• **Instruction A**
Output the stretch of the drillstem patent claims from "9. The system" through "axis of said drillstem.", word for word.

• **Excerpt provided**
══════
7. The system set forth in claim 1 including:
axial strain sensing means mounted on said first sub for sensing vibration propagating along the surface of said drillstem.
9. The system set forth in claim 8 wherein:
said accelerometer means includes at least a third accelerometer for detecting excursions of said drillstem laterally with respect to said longitudinal central axis of said drillstem during rotation of said drillstem for comparing said excursions with vibrations detected by said two accelerometers indicating a bending mode vibration of said drillstem.
10. The system set forth in claim 9 wherein:
said drillstem includes a second sub disposed spaced from said first sub in said drillstem and including a fourth accelerometer operable to provide a signal related to excursions of said second sub laterally with respect to said central longitudinal axis of said drillstem.
13. The method set forth in claim 12 including the steps of:
providing a third accelerometer disposed on said drillstem spaced from said longitudinal central axis of said drillstem and opposite said second accelerometer for producing signals of variable amplitude; and
comparing signals generated by said second and third accelerometers to determine a torsional vibration mode or a bending vibration mode of said drillstem.
══════
• **Exercise data**
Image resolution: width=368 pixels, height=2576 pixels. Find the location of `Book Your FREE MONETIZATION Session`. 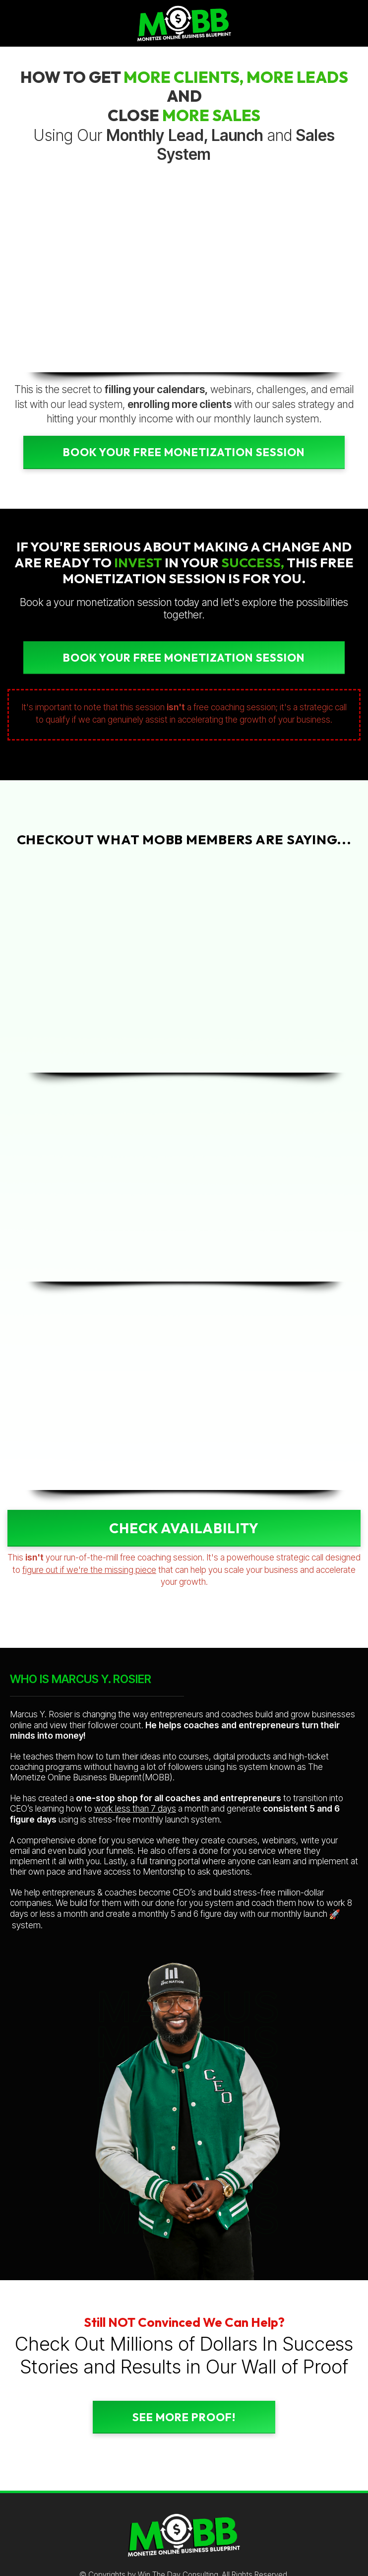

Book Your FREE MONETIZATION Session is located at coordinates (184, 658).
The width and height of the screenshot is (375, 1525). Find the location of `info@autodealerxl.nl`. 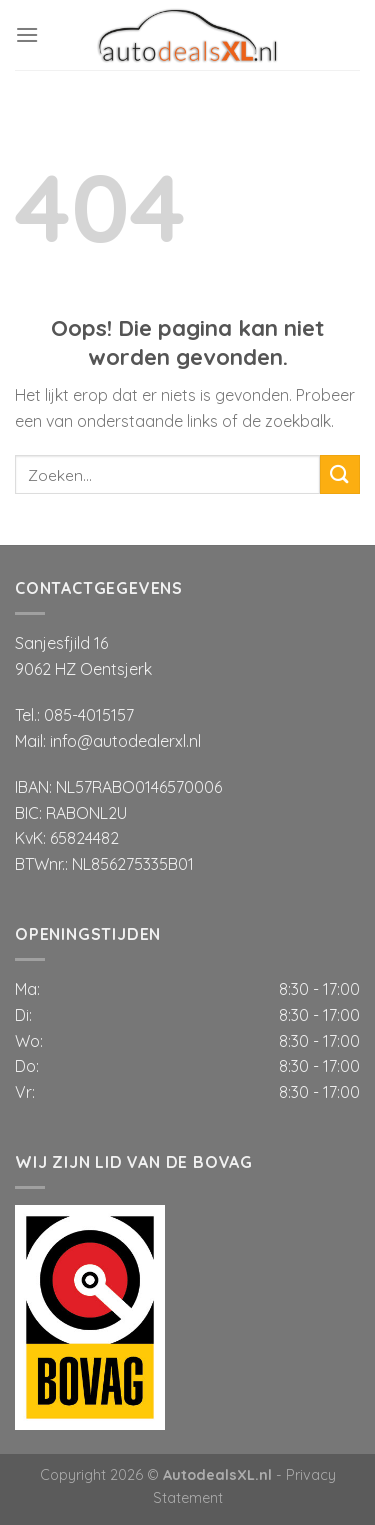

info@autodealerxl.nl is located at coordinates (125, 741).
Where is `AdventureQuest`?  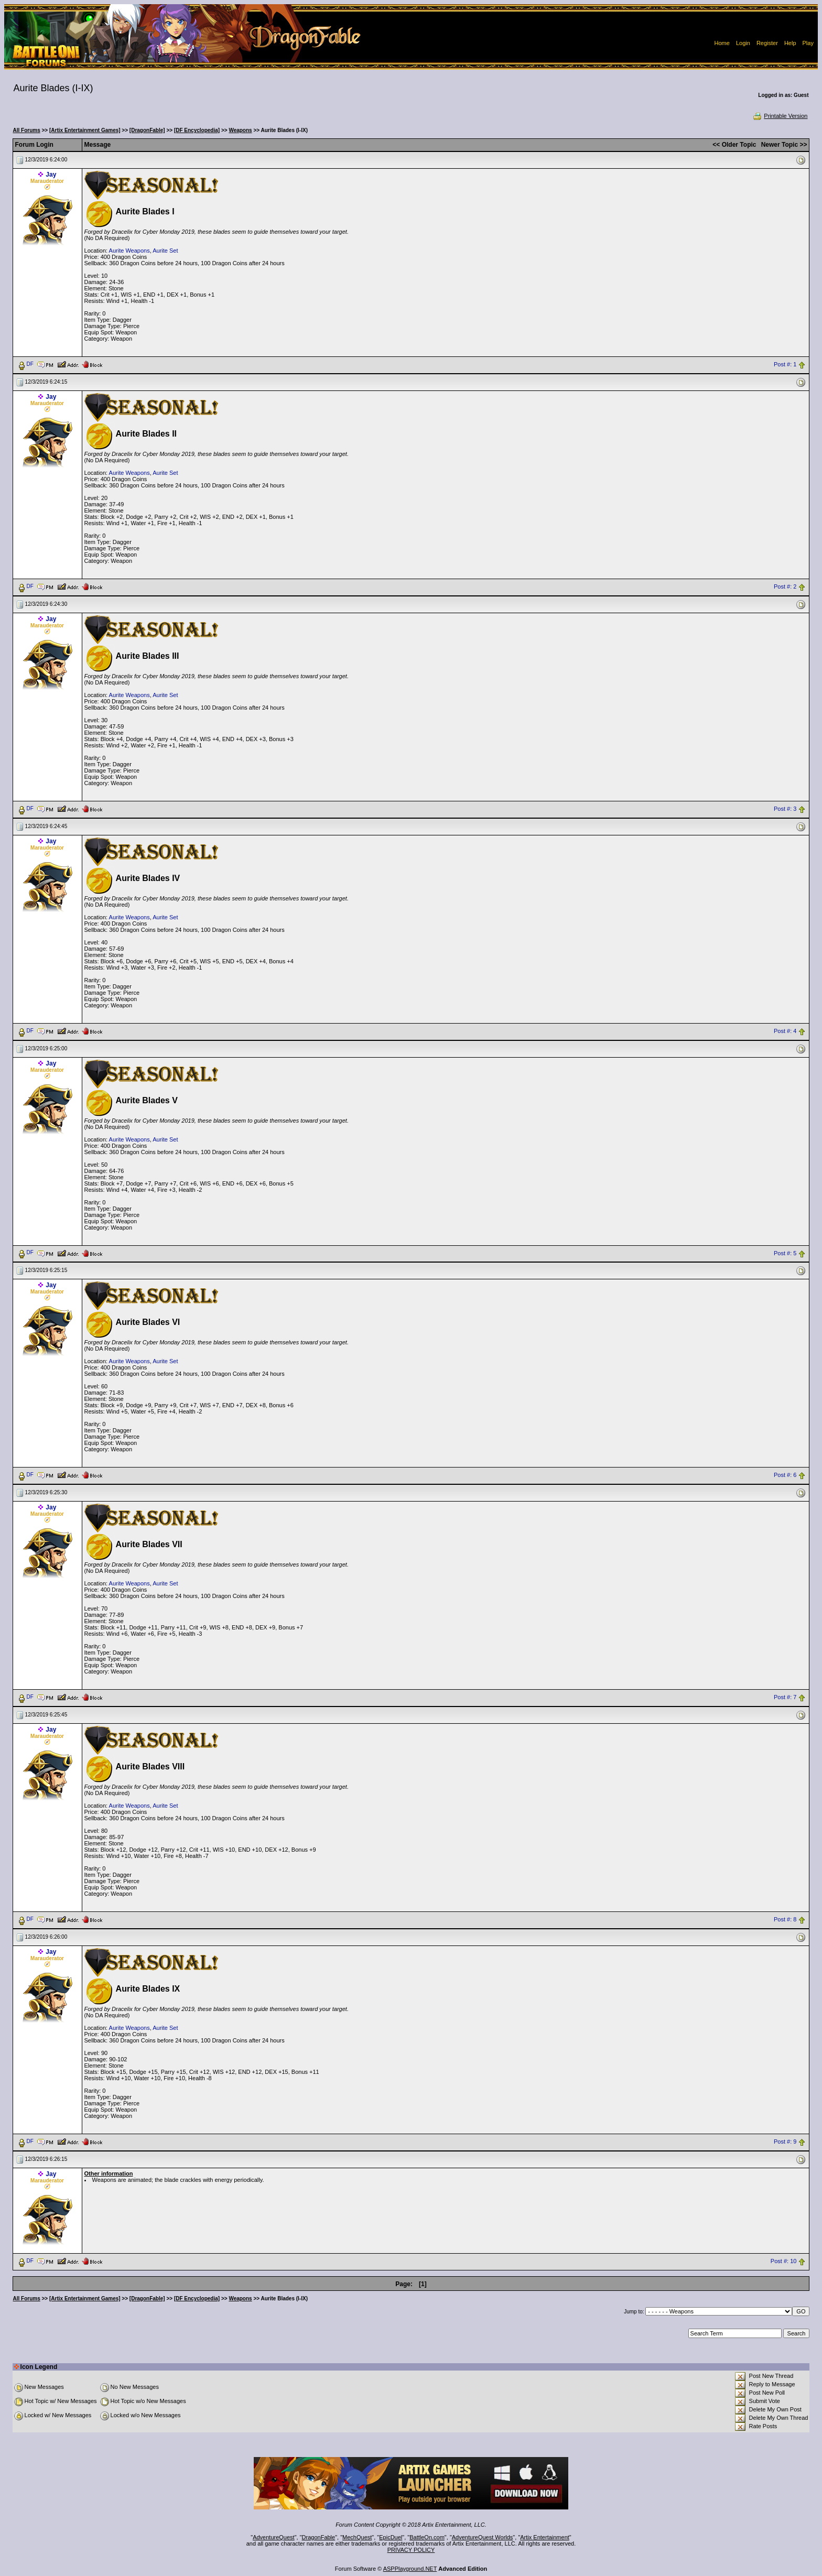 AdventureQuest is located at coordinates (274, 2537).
══════
• **Instruction B**
Return the stretch of the records from their start through the line containing "Book Your FREE MONETIZATION Session is", repeating those lines verbatim and leaving the pictures out.

• **Correct answer A**
9. The system set forth in claim 8 wherein:
said accelerometer means includes at least a third accelerometer for detecting excursions of said drillstem laterally with respect to said longitudinal central axis of said drillstem during rotation of said drillstem for comparing said excursions with vibrations detected by said two accelerometers indicating a bending mode vibration of said drillstem.
10. The system set forth in claim 9 wherein:
said drillstem includes a second sub disposed spaced from said first sub in said drillstem and including a fourth accelerometer operable to provide a signal related to excursions of said second sub laterally with respect to said central longitudinal axis of said drillstem.

• **Correct answer B**
Image resolution: width=368 pixels, height=2576 pixels. Find the location of `Book Your FREE MONETIZATION Session`. 

Book Your FREE MONETIZATION Session is located at coordinates (184, 658).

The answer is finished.